When you reach the line containing "You are a computer-use agent. Image" in the data below, begin returning lines exactly as written, and stop once the line containing "Hide Layer 1 using its eye icon" has been returned.
* * * * *
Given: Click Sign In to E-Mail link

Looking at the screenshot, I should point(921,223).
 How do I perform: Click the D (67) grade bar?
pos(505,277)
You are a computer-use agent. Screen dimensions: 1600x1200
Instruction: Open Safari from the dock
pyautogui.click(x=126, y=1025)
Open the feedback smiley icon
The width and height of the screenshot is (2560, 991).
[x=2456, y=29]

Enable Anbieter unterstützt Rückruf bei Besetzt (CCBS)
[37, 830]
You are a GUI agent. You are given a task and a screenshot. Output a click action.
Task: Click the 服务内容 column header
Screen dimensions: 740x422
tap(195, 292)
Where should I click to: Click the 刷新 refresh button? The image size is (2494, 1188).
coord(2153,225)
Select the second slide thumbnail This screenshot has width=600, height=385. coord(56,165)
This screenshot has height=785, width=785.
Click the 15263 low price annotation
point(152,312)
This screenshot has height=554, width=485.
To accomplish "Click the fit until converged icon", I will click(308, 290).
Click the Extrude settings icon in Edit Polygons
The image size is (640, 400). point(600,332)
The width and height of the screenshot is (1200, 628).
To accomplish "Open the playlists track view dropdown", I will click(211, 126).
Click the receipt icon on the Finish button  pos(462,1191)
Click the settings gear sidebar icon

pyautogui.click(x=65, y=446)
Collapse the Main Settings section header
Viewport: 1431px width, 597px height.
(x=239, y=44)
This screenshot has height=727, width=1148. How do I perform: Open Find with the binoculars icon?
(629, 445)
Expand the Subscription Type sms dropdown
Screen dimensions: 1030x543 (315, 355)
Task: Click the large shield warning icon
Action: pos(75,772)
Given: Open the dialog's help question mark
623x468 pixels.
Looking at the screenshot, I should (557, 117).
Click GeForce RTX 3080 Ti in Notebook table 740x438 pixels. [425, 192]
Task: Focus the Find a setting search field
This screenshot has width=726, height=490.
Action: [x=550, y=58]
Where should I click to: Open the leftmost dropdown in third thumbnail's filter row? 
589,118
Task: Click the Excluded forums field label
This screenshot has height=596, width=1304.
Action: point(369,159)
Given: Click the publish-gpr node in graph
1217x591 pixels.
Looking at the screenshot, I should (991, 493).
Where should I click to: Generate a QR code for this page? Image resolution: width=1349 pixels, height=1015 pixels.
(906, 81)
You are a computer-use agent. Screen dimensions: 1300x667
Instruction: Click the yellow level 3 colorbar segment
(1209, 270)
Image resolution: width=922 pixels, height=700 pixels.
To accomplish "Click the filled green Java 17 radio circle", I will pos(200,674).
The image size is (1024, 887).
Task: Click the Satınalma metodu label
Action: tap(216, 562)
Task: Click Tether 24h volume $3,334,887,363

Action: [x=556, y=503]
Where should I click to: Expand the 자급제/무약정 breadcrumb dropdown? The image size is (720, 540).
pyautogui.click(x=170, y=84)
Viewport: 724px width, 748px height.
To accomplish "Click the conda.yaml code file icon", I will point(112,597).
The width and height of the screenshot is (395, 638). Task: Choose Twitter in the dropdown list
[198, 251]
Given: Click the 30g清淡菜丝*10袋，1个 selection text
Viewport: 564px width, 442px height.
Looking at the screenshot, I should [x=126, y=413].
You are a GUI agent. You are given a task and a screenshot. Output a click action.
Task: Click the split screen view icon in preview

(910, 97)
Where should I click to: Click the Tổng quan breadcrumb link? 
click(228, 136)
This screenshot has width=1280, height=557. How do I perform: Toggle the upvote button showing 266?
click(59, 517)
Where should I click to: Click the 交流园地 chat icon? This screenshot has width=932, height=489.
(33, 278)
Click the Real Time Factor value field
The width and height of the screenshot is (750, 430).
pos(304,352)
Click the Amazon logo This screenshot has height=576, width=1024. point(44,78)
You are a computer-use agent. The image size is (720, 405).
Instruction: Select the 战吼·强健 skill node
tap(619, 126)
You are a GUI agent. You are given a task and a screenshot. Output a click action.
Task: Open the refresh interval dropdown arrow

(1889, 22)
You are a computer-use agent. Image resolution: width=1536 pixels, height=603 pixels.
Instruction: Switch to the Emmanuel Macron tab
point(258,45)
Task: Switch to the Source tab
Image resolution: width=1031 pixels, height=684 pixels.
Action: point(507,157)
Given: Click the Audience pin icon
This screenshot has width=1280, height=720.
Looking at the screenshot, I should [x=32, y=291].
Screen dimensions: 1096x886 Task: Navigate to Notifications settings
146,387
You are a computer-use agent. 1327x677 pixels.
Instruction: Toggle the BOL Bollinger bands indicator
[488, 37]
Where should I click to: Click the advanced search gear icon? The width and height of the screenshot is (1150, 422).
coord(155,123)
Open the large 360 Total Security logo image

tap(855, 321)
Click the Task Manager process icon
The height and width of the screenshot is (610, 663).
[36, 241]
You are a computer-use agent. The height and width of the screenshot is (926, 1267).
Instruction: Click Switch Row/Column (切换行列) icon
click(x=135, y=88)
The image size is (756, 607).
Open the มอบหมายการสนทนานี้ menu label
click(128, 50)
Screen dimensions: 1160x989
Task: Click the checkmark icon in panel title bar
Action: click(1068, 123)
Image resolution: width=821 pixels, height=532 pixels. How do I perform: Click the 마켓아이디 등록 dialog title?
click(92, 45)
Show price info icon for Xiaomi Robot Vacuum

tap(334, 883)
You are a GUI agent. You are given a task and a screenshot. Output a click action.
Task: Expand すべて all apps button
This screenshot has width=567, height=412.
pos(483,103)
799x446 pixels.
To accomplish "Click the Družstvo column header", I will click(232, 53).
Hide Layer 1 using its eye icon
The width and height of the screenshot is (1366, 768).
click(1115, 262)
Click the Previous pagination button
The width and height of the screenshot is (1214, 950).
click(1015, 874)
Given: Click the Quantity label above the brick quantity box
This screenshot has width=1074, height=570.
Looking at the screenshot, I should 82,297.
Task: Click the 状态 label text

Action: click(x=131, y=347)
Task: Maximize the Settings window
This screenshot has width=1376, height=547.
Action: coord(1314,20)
* * * * *
◆ EXPECTED ANSWER
You are a computer-use agent. Image resolution: width=1536 pixels, height=603 pixels.
Instruction: Switch to the Emmanuel Macron tab
point(258,45)
Task: Switch to the Source tab
Image resolution: width=1031 pixels, height=684 pixels.
Action: point(507,157)
Given: Click the Audience pin icon
This screenshot has width=1280, height=720.
Looking at the screenshot, I should [x=32, y=291].
Screen dimensions: 1096x886 Task: Navigate to Notifications settings
146,387
You are a computer-use agent. 1327x677 pixels.
Instruction: Toggle the BOL Bollinger bands indicator
[488, 37]
Where should I click to: Click the advanced search gear icon? The width and height of the screenshot is (1150, 422).
coord(155,123)
Open the large 360 Total Security logo image

tap(855, 321)
Click the Task Manager process icon
The height and width of the screenshot is (610, 663).
[36, 241]
You are a computer-use agent. The height and width of the screenshot is (926, 1267).
Instruction: Click Switch Row/Column (切换行列) icon
click(x=135, y=88)
The image size is (756, 607).
Open the มอบหมายการสนทนานี้ menu label
click(128, 50)
Screen dimensions: 1160x989
Task: Click the checkmark icon in panel title bar
Action: click(1068, 123)
Image resolution: width=821 pixels, height=532 pixels. How do I perform: Click the 마켓아이디 등록 dialog title?
click(92, 45)
Show price info icon for Xiaomi Robot Vacuum

tap(334, 883)
You are a GUI agent. You are given a task and a screenshot. Output a click action.
Task: Expand すべて all apps button
This screenshot has width=567, height=412.
pos(483,103)
799x446 pixels.
To accomplish "Click the Družstvo column header", I will click(232, 53).
Hide Layer 1 using its eye icon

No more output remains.